The Poor Response to Tariffs

It is U.S. economic policy, which since the 1980s has encouraged economic agents to consume more than they save, that is the cause of America’s foreign trade deficit. China is limited to providing American consumers with cheap products assembled by a Chinese workforce, but designed and marketed by transnational companies in the United States and other industrialized countries. The United States will not reduce its foreign deficit by imposing tariffs, but rather by adopting policies that encourage economic agents to consume less and save more. The tax reform adopted by the Trump administration will result in the inverse situation, because it will lead to an increase in spending in public relations – leading, according to estimates, to an increase of $1 trillion to $2 trillion in America’s current deficit through the next decade.
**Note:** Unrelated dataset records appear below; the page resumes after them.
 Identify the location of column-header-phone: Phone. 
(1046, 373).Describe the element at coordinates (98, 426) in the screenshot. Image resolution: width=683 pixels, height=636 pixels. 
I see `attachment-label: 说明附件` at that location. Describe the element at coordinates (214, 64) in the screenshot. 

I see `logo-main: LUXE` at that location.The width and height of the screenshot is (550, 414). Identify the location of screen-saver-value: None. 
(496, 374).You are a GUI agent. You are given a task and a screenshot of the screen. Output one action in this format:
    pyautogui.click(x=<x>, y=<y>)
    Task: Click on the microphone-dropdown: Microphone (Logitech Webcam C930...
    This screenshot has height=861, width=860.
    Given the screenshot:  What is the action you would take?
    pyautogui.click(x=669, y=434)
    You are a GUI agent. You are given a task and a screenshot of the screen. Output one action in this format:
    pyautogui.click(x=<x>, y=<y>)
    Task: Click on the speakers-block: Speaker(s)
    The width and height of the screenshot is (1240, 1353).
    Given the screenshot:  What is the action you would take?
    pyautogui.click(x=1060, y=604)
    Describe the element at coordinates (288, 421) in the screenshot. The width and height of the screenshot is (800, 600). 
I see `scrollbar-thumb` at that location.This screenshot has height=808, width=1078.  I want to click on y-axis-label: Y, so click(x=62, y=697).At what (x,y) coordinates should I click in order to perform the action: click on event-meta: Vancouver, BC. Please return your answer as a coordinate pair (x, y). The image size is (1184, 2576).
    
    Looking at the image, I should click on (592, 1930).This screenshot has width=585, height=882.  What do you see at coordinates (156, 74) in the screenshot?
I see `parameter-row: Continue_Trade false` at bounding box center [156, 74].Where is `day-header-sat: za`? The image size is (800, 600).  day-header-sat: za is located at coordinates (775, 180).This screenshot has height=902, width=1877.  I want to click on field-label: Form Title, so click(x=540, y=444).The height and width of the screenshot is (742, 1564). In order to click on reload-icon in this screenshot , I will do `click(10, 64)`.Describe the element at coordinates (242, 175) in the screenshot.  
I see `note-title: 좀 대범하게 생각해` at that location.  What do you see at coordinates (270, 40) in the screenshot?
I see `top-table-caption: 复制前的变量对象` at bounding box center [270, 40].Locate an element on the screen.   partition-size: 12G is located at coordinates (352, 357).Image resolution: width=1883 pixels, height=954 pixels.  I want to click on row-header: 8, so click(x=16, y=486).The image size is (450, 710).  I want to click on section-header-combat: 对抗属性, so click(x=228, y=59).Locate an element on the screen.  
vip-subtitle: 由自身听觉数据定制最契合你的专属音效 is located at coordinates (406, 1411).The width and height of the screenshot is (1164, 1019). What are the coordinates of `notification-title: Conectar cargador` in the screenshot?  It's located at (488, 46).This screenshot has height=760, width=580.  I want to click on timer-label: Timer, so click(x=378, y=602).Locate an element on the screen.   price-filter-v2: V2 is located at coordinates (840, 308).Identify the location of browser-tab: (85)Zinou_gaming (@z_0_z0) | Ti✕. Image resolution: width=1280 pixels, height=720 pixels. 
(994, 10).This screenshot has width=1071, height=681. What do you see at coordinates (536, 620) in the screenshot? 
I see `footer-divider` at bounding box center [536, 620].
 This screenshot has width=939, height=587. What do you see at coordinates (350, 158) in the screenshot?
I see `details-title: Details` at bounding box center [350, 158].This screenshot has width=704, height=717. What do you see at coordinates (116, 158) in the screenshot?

Tariffs will do nothing but slow the decrease in industrial jobs, which the Trump administration attributes to competition with China after it became a member of the World Trade Organization in 2001, but which can be much better explained by gains in productivity through technological advancements. The level of industrial jobs in the United States has been decreasing for decades, well before the existence of competition with China. It went from 25.9 percent in 1969 to 12 percent in 2001, when China became a member of the WTO, to representing just 8.5 percent in December 2017. Of course, contrary to neoliberal theory, unequal distribution of international trade profits creates “losers of globalization,” which necessitates reinforcement of the welfare system; the Trump administration is instead trying its hardest to dismantle former President Barack Obama’s health care law.

Moreover, by multiplying unilateral decisions that conflict with the WTO’s rules, the Trump administration is putting the multilateral system established by the United States in danger and entering into a conflict with its trade partners, who are displeased to hear President Trump affirm that past trade agreements were “unfair,” when these agreements were firmly negotiated in the United States’ interest. This reinforces China’s position, which advocates multilateralism to further isolate the United States and avoid a direct confrontation.

The trade war announced by President Trump in traditional sectors such as steel actually masks the true issue for Chinese-American rivalry: control over technology. The Trump administration denounces the Chinese government’s discriminatory practices encouraging foreign companies to transfer their technologies to Chinese businesses. These accusations are largely justified and shared by the United States’ other trade partners. Nevertheless, the Trump administration’s unilateral tariffs on Chinese tech products are not able to slow down the Chinese economy’s move upmarket, as President Xi Jinping strives to do with his “Made in China 2025” project by developing 10 industrial sectors in cutting-edge technologies in an effort to dominate the 21st century’s digital economy.

Ultimately, we can hope that the Trump administration will be content with a few bilateral concessions that he can sell to his electoral base on the brink of midterm elections, with the adoption of the agreements presented as more equal. But this only marginally changes international trade – similar to what was done with South Korea at the end of March. China has considerable leeway to make concessions to the United States without changing its strategy of moving up in the technological market. At the Boao Forum for Asia last April 10, President Xi Jinping once again assumed the role of the defender of globalization, announcing additional imports (notably of automobiles), a greater opening for foreign companies and banks, as well as a strengthening of intellectual property rights protections.

This type of bilateral agreement will not resolve America’s trade deficit problem, nor will it slow down China’s rising power, but it will at least allow us to avoid an escalation of tariffs that would make everyone losers.